Tti1 and Tel2 Are Critical Factors in Mammalian Target of Rapamycin Complex Assembly

• Published in: The Journal of biological chemistry Vol. 285; no. 26; pp. 20109 - 20116
• Main Authors: Kaizuka, Takeshi, Hara, Taichi, Oshiro, Noriko, Kikkawa, Ushio, Yonezawa, Kazuyoshi, Takehana, Kenji, Iemura, Shun-ichiro, Natsume, Tohru, Mizushima, Noboru
• Format: Journal Article
• Language: English
• Published: United States Elsevier Inc 25.06.2010; American Society for Biochemistry and Molecular Biology
• Subjects: Autophagy; Carrier Proteins - genetics; Carrier Proteins - metabolism; Cell Biology; Cell Line; Chromatography, Gel; HeLa Cells; Humans; Immunoblotting; Immunoprecipitation; Intracellular Signaling Peptides and Proteins; Mechanistic Target of Rapamycin Complex 1; mTOR; mTOR Complex (mTORC); Multiprotein Complexes; Phosphatidylinositol 3-Kinases - metabolism; Protein Binding; Protein Kinases - metabolism; Protein Stability; Protein-Protein Interactions; Proteins; Proto-Oncogene Proteins c-ets - genetics; Proto-Oncogene Proteins c-ets - metabolism; RNA Interference; Signal Transduction; TOR Serine-Threonine Kinases; Transcription Factors - genetics; Transcription Factors - metabolism; Transfection; mTOR; mTOR Complex (mTORC); Protein Stability; Autophagy; Protein-Protein Interactions
• ISSN: 0021-9258; 1083-351X
• DOI: 10.1074/jbc.M110.121699

Mammalian target of rapamycin (mTOR) is a member of the phosphatidylinositol 3-kinase-related kinase (PIKK) family and is a major regulator of translation, cell growth, and autophagy. mTOR exists in two distinct complexes, mTORC1 and mTORC2, that differ in their subunit composition.

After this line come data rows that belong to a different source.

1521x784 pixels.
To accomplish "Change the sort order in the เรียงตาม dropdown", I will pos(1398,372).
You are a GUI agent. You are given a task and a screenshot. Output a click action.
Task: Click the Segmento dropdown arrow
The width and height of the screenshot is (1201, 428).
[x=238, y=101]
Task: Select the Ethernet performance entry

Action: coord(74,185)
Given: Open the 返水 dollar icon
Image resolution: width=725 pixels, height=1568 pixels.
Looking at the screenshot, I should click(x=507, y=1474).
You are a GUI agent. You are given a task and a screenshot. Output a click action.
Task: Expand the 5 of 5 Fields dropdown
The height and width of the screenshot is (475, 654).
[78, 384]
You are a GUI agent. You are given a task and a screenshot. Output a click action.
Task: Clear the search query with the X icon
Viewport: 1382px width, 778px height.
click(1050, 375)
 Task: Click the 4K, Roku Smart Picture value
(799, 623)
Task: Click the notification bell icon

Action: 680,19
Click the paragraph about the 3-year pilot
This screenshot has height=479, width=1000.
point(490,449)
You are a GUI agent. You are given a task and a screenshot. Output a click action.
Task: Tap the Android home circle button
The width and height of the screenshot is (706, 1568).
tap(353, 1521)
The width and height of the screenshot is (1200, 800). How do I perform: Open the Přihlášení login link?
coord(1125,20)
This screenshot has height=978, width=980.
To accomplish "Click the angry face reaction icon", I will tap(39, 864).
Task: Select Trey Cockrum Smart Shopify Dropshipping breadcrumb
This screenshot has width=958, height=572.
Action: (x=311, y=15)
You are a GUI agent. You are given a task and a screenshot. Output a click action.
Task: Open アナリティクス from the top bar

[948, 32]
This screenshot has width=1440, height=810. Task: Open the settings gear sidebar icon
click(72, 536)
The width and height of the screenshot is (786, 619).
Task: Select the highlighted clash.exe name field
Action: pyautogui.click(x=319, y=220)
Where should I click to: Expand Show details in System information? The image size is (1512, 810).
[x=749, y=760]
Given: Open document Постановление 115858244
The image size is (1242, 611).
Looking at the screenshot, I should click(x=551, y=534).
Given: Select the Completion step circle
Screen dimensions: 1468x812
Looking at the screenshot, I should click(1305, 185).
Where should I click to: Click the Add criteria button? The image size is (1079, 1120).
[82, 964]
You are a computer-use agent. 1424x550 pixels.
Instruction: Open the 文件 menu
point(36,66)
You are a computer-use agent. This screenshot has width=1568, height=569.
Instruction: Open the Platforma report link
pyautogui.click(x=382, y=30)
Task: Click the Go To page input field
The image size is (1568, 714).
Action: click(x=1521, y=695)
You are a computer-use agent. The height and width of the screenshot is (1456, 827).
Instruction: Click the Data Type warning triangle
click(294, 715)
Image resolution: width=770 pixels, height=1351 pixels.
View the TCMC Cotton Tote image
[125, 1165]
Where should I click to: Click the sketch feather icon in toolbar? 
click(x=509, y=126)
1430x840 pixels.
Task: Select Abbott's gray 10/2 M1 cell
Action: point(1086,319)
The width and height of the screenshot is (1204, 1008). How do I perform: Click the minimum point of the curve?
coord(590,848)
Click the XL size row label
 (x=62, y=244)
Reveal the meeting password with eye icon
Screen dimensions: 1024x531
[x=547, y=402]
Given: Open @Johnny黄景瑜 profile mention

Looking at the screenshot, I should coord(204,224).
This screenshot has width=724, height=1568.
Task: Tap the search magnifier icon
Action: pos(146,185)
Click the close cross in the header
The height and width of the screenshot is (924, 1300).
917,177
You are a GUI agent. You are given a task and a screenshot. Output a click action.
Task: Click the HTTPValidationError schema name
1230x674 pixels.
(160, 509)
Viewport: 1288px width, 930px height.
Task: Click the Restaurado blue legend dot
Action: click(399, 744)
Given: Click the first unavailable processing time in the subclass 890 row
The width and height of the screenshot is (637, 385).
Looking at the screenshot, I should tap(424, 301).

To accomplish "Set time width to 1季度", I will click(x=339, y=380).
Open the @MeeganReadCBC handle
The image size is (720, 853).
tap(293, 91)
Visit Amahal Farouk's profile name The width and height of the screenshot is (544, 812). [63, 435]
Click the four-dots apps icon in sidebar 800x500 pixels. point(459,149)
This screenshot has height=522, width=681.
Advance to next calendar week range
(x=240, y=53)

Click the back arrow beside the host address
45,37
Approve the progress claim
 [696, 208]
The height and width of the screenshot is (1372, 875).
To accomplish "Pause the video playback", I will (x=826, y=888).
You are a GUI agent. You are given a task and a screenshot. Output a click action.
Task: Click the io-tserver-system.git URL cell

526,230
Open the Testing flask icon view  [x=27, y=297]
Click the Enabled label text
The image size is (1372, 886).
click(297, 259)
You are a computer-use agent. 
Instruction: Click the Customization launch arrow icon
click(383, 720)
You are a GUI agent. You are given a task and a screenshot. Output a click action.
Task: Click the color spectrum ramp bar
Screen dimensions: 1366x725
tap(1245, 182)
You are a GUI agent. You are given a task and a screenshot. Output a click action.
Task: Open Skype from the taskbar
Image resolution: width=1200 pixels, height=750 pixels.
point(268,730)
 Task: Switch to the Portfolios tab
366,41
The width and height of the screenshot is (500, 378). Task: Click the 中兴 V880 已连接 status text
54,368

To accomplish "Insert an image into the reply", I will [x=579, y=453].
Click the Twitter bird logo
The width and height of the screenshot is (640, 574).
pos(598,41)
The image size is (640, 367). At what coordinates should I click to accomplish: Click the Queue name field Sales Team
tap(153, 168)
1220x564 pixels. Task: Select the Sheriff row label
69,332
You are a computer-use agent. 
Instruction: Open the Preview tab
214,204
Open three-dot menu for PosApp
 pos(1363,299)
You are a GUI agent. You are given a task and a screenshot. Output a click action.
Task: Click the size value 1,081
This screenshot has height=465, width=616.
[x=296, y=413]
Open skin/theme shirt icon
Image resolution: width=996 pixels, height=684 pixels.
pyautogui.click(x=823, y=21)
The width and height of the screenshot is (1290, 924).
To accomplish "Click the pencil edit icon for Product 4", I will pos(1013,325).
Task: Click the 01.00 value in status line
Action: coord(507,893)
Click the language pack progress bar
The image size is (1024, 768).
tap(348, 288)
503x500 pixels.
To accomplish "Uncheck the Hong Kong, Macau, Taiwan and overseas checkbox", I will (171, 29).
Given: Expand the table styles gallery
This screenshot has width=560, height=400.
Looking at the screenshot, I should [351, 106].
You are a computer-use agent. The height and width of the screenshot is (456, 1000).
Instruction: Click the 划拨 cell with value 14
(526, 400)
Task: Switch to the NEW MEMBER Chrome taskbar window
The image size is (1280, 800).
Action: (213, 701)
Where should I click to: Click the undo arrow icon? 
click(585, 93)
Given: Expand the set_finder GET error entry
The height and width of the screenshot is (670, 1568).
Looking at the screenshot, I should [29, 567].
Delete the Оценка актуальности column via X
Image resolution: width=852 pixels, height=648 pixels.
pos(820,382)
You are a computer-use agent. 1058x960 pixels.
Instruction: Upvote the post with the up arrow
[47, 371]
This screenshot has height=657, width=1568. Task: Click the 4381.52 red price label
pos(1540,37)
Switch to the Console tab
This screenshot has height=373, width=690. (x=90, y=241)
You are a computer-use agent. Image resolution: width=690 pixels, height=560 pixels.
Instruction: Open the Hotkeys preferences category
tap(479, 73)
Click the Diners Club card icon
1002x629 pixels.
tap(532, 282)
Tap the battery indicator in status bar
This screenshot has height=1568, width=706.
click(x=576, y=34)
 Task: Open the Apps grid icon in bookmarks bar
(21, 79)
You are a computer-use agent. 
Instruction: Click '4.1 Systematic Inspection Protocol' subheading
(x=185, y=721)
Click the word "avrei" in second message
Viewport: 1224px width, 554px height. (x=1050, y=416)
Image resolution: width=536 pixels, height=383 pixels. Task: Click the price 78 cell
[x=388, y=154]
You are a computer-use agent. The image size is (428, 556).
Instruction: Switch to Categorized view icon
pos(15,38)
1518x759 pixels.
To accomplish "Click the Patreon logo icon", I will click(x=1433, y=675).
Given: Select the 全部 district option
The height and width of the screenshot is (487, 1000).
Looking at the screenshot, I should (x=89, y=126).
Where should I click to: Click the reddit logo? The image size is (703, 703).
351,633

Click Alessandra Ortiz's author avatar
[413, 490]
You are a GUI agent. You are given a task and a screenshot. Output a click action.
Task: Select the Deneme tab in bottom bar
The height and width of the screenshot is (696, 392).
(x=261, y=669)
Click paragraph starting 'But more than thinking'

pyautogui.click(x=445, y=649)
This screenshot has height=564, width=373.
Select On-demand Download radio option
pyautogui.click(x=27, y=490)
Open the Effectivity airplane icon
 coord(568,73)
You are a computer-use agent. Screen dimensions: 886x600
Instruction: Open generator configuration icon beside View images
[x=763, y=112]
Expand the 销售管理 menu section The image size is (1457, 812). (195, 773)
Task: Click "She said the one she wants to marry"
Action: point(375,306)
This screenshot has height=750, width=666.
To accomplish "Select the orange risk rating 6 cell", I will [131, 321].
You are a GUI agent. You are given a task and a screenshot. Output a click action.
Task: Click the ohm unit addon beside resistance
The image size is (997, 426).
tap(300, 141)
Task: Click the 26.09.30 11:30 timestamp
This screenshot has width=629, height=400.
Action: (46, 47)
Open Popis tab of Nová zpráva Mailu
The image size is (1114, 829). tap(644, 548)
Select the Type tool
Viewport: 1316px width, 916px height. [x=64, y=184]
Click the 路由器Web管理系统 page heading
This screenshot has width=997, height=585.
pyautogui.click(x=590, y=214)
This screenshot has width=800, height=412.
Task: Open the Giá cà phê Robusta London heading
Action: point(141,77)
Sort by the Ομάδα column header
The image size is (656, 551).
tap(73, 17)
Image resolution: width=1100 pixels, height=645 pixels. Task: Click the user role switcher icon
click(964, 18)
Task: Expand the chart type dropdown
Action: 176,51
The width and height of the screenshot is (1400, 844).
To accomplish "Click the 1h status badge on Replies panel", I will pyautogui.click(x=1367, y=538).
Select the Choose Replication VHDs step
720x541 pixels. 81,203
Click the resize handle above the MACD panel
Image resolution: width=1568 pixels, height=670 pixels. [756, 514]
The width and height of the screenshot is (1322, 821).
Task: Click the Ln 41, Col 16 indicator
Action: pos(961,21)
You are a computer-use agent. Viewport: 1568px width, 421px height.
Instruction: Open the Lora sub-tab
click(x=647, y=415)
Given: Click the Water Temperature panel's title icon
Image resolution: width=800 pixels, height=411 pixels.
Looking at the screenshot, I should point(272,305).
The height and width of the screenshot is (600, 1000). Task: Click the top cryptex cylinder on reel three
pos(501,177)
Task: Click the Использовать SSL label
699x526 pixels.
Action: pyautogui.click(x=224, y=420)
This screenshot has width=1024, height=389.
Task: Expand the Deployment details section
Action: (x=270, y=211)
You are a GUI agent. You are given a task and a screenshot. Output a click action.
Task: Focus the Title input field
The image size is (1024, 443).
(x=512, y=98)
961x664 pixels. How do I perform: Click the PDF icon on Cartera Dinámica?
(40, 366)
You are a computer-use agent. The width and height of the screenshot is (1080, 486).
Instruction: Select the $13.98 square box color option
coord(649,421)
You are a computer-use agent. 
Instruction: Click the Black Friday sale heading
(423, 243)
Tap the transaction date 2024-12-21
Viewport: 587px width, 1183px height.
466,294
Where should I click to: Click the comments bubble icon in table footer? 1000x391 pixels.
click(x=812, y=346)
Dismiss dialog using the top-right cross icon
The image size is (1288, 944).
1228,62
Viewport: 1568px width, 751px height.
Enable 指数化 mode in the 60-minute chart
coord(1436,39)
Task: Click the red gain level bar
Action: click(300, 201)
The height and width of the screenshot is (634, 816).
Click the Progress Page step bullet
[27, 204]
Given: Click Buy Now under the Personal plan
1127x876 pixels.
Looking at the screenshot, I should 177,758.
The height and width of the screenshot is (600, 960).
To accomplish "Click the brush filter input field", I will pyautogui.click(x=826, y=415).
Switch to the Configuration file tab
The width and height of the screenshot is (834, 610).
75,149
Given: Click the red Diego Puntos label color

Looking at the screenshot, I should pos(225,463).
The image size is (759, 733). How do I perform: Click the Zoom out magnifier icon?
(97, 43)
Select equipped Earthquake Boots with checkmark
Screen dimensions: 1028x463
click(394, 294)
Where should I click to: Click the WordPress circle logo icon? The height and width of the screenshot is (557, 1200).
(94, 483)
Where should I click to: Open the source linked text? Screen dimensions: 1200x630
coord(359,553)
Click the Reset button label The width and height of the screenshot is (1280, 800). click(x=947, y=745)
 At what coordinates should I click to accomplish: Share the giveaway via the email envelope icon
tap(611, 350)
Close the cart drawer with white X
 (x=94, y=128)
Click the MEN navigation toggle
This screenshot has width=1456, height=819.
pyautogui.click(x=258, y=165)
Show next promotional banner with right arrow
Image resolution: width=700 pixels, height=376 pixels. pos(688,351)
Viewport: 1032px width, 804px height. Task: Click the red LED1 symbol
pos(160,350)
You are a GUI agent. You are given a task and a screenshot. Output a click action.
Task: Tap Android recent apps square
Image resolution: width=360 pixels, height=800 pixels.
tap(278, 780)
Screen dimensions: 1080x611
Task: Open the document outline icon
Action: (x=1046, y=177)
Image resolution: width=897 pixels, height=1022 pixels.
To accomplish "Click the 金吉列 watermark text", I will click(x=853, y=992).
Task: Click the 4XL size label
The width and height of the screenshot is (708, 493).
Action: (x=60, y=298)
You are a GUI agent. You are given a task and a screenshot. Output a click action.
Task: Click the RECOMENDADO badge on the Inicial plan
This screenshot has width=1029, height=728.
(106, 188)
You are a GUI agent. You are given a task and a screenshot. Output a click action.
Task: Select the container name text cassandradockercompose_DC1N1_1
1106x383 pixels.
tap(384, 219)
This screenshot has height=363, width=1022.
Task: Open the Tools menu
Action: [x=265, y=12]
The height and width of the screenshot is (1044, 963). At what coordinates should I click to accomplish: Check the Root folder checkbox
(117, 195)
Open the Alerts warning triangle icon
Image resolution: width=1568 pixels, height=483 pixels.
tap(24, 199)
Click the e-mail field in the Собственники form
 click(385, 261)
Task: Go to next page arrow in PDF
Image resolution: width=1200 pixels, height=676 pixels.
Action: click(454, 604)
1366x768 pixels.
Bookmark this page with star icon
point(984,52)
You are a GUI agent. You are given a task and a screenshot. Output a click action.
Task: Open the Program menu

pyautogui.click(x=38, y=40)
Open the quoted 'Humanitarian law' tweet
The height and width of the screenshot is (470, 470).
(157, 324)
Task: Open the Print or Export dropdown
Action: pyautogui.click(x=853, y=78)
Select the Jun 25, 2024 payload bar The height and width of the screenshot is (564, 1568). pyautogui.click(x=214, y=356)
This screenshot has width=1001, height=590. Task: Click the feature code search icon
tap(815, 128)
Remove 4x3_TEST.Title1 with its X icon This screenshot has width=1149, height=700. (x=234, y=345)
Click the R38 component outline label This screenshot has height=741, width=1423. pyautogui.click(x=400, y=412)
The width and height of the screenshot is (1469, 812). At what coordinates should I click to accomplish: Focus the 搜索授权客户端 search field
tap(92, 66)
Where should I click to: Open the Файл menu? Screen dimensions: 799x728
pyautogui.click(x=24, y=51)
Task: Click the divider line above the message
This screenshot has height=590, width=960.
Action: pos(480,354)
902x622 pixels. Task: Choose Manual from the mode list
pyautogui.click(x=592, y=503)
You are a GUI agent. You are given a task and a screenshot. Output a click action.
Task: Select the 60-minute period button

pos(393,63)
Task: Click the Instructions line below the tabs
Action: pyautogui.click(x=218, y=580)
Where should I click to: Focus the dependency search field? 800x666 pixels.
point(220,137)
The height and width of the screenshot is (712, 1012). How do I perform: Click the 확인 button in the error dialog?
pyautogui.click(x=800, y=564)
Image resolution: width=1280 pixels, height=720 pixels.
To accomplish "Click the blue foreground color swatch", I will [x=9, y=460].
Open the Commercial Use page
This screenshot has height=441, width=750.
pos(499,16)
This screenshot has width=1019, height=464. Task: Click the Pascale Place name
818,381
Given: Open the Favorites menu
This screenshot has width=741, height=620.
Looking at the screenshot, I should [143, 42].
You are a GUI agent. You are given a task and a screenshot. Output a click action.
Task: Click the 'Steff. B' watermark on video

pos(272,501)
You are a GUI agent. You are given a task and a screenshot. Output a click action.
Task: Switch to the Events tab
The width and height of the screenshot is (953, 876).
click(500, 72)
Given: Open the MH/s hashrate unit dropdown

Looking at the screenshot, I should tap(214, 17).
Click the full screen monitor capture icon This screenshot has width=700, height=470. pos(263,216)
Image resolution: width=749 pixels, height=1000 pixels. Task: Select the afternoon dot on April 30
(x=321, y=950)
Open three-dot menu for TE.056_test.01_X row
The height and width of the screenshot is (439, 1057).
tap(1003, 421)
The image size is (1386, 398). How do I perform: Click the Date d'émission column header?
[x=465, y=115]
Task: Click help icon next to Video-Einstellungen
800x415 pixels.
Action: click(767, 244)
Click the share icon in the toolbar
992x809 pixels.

In this study, we identified KIAA0406 as a novel mTOR-interacting protein. Because it has sequence homology with Schizosaccharomyces pombe Tti1, we named it mammalian Tti1. Tti1 constitutively interacts with mTOR in both mTORC1 and mTORC2. Knockdown of Tti1 suppresses phosphorylation of both mTORC1 substrates (S6K1 and 4E-BP1) and an mTORC2 substrate (Akt) and also induces autophagy. S. pombe Tti1 binds to Tel2, a protein whose mammalian homolog was recently reported to regulate the stability of PIKKs. We confirmed that Tti1 binds to Tel2 also in mammalian cells, and Tti1 interacts with and stabilizes all six members of the PIKK family of proteins (mTOR, ATM, ATR, DNA-PKcs, SMG-1, and TRRAP). Furthermore, using immunoprecipitation and size-exclusion chromatography analyses, we found that knockdown of either Tti1 or Tel2 causes disassembly of mTORC1 and mTORC2. These results indicate that Tti1 and Tel2 are important not only for mTOR stability but also for assembly of the mTOR complexes to maintain their activities.